Department of Urology, Columbia University Irving Medical Center, New York, NY 10032, USA.
Mol Cell. 2022 Oct 20;82(20):3901-3918.e7. doi: 10.1016/j.molcel.2022.09.007. Epub 2022 Oct 6.
How cancer-associated chromatin abnormalities shape tumor-immune interaction remains incompletely understood. Recent studies have linked DNA hypomethylation and de-repression of retrotransposons to anti-tumor immunity through the induction of interferon response. Here, we report that inactivation of the histone H3K36 methyltransferase NSD1, which is frequently found in squamous cell carcinomas (SCCs) and induces DNA hypomethylation, unexpectedly results in diminished tumor immune infiltration. In syngeneic and genetically engineered mouse models of head and neck SCCs, NSD1-deficient tumors exhibit immune exclusion and reduced interferon response despite high retrotransposon expression. Mechanistically, NSD1 loss results in silencing of innate immunity genes, including the type III interferon receptor IFNLR1, through depletion of H3K36 di-methylation (H3K36me2) and gain of H3K27 tri-methylation (H3K27me3). Inhibition of EZH2 restores immune infiltration and impairs the growth of Nsd1-mutant tumors. Thus, our work uncovers a druggable chromatin cross talk that regulates the viral mimicry response and enables immune evasion of DNA hypomethylated tumors.

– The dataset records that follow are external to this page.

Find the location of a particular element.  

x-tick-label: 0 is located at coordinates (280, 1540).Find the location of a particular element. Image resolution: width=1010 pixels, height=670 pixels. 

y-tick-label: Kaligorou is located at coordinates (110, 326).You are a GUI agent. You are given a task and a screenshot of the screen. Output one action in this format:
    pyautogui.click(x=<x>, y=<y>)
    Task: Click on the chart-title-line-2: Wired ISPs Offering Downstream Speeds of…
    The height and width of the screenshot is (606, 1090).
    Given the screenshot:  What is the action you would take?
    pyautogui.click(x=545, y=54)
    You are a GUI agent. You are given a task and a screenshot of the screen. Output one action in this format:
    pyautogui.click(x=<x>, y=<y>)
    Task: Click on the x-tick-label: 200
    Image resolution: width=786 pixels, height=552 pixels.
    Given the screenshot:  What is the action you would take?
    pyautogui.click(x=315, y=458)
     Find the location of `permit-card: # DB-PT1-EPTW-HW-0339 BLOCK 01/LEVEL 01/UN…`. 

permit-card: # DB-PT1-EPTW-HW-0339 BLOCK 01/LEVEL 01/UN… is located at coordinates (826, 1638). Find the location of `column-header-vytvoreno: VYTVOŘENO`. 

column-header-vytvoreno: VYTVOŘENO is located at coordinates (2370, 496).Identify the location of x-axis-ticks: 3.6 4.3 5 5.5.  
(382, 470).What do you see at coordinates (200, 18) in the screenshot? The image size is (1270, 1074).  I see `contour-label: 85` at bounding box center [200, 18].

癌症相关染色质异常如何影响肿瘤与免疫的相互作用尚不完全清楚。最近的研究表明,DNA 低甲基化和逆转座子的去抑制与干扰素反应的诱导有关,从而促进抗肿瘤免疫。在这里,我们报告组蛋白 H3K36 甲基转移酶 NSD1 的失活,它在鳞状细胞癌(SCC)中经常发现,并诱导 DNA 低甲基化,出乎意料地导致肿瘤免疫浸润减少。在头颈 SCC 的同源和基因工程小鼠模型中,尽管逆转座子表达水平高,但 NSD1 缺陷型肿瘤表现出免疫排斥和干扰素反应减少。从机制上讲,NSD1 的缺失导致先天免疫基因沉默,包括 III 型干扰素受体 IFNLR1,这是通过耗尽 H3K36 二甲基化(H3K36me2)和获得 H3K27 三甲基化(H3K27me3)实现的。EZH2 的抑制恢复了免疫浸润,并损害了 Nsd1 突变型肿瘤的生长。因此,我们的工作揭示了一种可药物化的染色质串扰,它调节病毒模拟反应,并使 DNA 低甲基化肿瘤能够逃避免疫。